Hah, I spent an hour trying to get it to show up. I updated, rebooted, did a complete system reset and been in and out of every setting at least 3 times!


----------



## stoli412

The new Netflix app popped up on my Mini this morning. It's very fast, and when you search from the TiVo UI it takes you directly to the show as described. It still doesn't support the new profiles but hopefully that will be added soon.


----------



## monkeydust

Cool, thanks for the heads up!


----------



## Dan203

Does it still crash if you have 1080p/24 set as an output type? (mine is connected to a 720p TV so I can't even test it)


----------



## davezatz

Dan203 said:


> Does it still crash if you have 1080p/24 set as an output type? (mine is connected to a 720p TV so I can't even test it)


Not sure what res my Twitter pal was using, but when he stopped Netflix playback last night, the Mini rebooted:


__ https://twitter.com/i/web/status/371093706759098368
I logged into the Netflix app, but ended up not watching anything so I can't report back.
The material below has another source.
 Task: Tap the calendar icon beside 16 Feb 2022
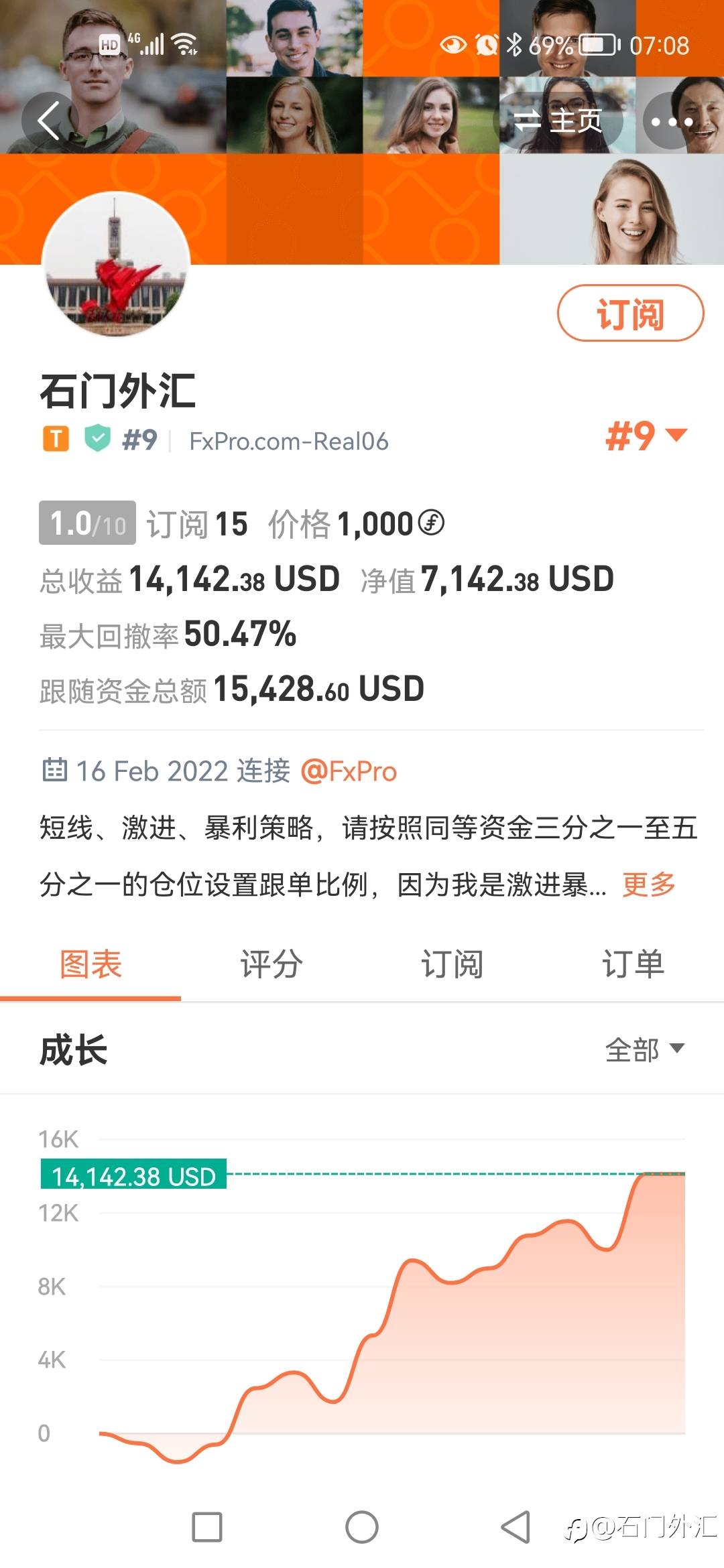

Wonder what that Amazon app icon was all about, as that did not make a return with Netflix.


----------



## Dan203

Maybe they're closer to releasing a Prime Streaming app then we think.


----------



## cmaas

Opened the iOS Netflix app last night and to my surprise when I selected a movie it asked if I wanted to view it on my iPhone or "Theatre" (the name of the mini hooked up the the projector in my home theater). I ran down, powered up and sure enough, there was the Netflix app ready to go! I have a Premier XL4 that I had logged into Netflix on, but almost never used due to slowness and awkward implementation. I had never even looked for Netflix on the Mini. Netflix-on-Mini was great! Fast and intuitive!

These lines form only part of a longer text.